* Task description:
Return the passage on the Conturina legend word for word, from start to finish.

The girl’s name is obviously different: Conturina comes from Contrin, the valley that climbs eastwards from Alba, Ombretta from the so-named valley, that climbs westwards from Malga Ciapela.
The version found in the Pettorina valley is enriched by the presence of this “king Ombro”, a name however clearly derived back from his daughter’s name (in the Fassa valley version, the character is completely ignored). The presence of a prosperous kingdom on the high mountains is a motive common to other legends (see e.g. in this collection “La damigella della Frata” or the tale of Albolina in the “Pale Mountains”, apart from the same “Kingdom of Fanes”).
Very probably, the legend has an etiological origin, i.e. it tries to “explain” by means of a myth the meaning of a stone formation on a cliff, bearing a vague resemblance to a woman’s figure. Whether either the Fassa or the Pettorina valley version came first, it is very difficult to tell; moreover, we may say that it doesn't really matter. The story of the bronze gate that closed the kingdom at the Sottoguda gorge might also have in its turn an etiological explanation: it might have arisen in order to “explain” the large bronze keys (of unknown origin) that hanged for a long time from the church door of the village.

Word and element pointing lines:
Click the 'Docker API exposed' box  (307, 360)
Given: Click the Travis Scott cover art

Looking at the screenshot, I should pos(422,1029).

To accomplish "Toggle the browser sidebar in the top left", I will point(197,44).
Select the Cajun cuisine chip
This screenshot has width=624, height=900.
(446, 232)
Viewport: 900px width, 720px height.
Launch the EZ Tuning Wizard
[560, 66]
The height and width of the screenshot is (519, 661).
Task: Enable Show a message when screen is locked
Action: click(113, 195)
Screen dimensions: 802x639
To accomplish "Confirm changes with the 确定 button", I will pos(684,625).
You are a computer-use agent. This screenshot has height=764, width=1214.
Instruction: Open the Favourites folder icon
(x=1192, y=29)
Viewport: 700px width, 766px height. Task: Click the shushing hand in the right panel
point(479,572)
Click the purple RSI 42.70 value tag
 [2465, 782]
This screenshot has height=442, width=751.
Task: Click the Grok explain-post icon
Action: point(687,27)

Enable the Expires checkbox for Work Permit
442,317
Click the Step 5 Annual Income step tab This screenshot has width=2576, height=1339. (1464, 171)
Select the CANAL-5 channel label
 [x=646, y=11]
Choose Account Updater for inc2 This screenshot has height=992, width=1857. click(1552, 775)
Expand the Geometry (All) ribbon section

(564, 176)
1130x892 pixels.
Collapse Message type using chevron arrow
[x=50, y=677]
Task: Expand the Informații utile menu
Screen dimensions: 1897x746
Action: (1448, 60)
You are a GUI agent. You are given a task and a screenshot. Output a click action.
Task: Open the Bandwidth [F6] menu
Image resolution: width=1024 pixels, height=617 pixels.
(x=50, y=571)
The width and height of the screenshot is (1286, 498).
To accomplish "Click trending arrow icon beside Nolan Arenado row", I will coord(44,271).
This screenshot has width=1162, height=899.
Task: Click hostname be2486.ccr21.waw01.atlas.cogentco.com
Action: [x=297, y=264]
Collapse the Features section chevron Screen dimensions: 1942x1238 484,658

* Answer for this exercise:
The girl’s name is obviously different: Conturina comes from Contrin, the valley that climbs eastwards from Alba, Ombretta from the so-named valley, that climbs westwards from Malga Ciapela.
The version found in the Pettorina valley is enriched by the presence of this “king Ombro”, a name however clearly derived back from his daughter’s name (in the Fassa valley version, the character is completely ignored). The presence of a prosperous kingdom on the high mountains is a motive common to other legends (see e.g. in this collection “La damigella della Frata” or the tale of Albolina in the “Pale Mountains”, apart from the same “Kingdom of Fanes”).
Very probably, the legend has an etiological origin, i.e. it tries to “explain” by means of a myth the meaning of a stone formation on a cliff, bearing a vague resemblance to a woman’s figure. Whether either the Fassa or the Pettorina valley version came first, it is very difficult to tell; moreover, we may say that it doesn't really matter. The story of the bronze gate that closed the kingdom at the Sottoguda gorge might also have in its turn an etiological explanation: it might have arisen in order to “explain” the large bronze keys (of unknown origin) that hanged for a long time from the church door of the village.